The rate change from 3 percent to 5 percent is proposed in a contract renewal. Lawrence earlier this month told county commissioners that Coast Communications is small and “family-owned” and said the profit margins are “razor thin.”
“The franchise fees are a direct pass-through to our customers, so we’re not technically raising the rates, but when the customers see their bills, they see it as a rate increase,” Lawrence said. “We are mainly a retirement community, and these folks watch every single penny, as most of us do.”
While Coast Communications has to run wire throughout the county to provide service, its competition, satellite service providers, do not require the same infrastructure. Coast Communications also pays the PUD for the right to connect lines to the utility’s poles.

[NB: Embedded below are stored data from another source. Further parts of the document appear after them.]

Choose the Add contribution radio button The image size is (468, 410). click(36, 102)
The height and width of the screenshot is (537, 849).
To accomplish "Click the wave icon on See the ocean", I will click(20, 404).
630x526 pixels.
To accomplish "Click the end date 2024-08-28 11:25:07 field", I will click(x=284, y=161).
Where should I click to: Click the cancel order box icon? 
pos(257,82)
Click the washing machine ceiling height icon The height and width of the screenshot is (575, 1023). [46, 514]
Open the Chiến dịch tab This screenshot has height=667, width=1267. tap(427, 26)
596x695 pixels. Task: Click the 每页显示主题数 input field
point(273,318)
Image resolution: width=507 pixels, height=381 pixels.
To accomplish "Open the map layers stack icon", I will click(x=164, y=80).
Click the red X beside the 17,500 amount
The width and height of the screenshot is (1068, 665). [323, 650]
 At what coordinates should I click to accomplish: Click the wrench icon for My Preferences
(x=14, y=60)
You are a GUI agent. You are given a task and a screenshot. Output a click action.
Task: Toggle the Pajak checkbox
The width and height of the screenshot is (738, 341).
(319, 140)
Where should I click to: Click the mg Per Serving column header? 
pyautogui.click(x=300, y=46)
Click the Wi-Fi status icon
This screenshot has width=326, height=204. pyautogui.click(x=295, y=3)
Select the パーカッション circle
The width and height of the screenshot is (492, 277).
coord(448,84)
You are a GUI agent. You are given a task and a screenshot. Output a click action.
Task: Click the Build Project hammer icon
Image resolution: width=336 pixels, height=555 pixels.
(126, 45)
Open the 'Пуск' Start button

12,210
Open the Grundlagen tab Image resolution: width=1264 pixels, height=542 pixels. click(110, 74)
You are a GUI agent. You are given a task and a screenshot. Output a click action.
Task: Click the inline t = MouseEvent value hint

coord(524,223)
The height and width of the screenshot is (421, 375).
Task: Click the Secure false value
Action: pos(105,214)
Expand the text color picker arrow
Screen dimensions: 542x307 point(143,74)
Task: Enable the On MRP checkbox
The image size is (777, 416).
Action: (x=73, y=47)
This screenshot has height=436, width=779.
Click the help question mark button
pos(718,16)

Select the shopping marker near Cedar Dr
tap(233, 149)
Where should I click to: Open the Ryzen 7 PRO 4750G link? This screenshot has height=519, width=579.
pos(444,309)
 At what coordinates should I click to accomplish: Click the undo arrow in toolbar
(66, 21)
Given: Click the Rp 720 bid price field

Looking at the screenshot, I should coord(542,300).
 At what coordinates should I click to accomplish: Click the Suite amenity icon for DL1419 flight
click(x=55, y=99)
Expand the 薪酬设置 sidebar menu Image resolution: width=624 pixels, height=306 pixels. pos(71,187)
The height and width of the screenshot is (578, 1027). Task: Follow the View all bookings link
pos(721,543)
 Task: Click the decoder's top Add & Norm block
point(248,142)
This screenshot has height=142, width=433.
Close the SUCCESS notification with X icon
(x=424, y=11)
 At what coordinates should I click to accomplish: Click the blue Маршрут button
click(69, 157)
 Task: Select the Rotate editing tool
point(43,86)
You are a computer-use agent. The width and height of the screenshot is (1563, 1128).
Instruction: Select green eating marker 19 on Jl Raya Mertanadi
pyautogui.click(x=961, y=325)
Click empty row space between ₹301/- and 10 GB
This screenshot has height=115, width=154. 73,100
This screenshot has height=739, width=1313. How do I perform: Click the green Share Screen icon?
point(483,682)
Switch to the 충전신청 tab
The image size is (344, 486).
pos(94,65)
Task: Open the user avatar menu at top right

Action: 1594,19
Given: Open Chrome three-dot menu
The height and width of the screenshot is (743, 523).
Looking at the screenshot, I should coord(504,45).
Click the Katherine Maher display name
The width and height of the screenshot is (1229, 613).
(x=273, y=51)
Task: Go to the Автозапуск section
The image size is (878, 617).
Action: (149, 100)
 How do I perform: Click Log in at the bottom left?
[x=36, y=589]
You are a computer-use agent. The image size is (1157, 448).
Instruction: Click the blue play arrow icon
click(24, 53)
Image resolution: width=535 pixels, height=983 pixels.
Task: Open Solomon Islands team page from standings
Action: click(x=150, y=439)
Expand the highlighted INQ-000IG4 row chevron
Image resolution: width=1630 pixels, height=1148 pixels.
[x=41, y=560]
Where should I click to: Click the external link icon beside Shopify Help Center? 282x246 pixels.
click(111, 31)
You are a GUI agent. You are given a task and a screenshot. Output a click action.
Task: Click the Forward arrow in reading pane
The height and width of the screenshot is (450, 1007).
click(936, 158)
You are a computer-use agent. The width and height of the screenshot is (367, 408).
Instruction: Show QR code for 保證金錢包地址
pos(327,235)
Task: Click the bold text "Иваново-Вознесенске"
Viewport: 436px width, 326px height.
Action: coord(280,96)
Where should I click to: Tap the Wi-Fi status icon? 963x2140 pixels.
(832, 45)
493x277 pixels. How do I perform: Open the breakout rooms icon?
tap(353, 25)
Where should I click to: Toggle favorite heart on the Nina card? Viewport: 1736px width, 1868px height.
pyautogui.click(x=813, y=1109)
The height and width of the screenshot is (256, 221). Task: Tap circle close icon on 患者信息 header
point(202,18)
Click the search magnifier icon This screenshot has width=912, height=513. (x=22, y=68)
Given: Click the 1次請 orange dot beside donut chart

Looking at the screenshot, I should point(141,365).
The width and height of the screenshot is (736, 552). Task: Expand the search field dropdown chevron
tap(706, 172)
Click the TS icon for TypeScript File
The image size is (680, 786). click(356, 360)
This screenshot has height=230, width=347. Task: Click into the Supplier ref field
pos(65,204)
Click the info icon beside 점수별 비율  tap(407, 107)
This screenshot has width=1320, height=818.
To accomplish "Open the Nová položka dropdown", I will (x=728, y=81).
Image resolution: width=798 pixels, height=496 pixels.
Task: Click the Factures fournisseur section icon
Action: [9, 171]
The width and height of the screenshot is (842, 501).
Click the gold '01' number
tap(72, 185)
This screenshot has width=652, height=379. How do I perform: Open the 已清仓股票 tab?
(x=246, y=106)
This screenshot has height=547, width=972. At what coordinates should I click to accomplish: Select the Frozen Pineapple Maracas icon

So as Coast Communications must make adjustments and pass increases onto its customers, its direct competition in the area is free of those same costs, he said.
If the company raises its rates to pay for the county’s rate increases, Lawrence warns that Coast Communications will lose customers in the process, and that would offset the gains to the county. “We are going to lose more than 2 percent of our customer base by raising it by 2 percent,” Lawrence said. “If we’re going to lose revenue, then in turn you’re going to lose revenue. I think you’re going to receive less money from us … it’s a lose-lose situation.”
The company already has been dealing with a frustrated customer base following the business decision to drop Root Sports after Root, which carries Mariners games, raised its rates. Lawrence said Coast Communications was faced with a decision to lose customers because of a rate hike, or to potentially lose customers because of a lack of Mariners games.
“It’s tough on our customers. And it’s tough on our office staff — they answer a lot of questions and they get beat up a bit,” Lawrence said.
During the media information session following the county commissioners’ afternoon meeting, both commissioners Frank Gordon and Wes Cormier said they would like to see a similar rate structure for all of the cable companies. “The contracts come in at different times,” Cormier said, explaining why the rates differed. “I’m open to the idea of bringing them all down to 3 percent, rather than bringing them all up to 5 percent.”
Commissioner Vickie Raines, who left early for a family issue, did not attend the media information session. No action was taken regarding the rates during either of the meetings.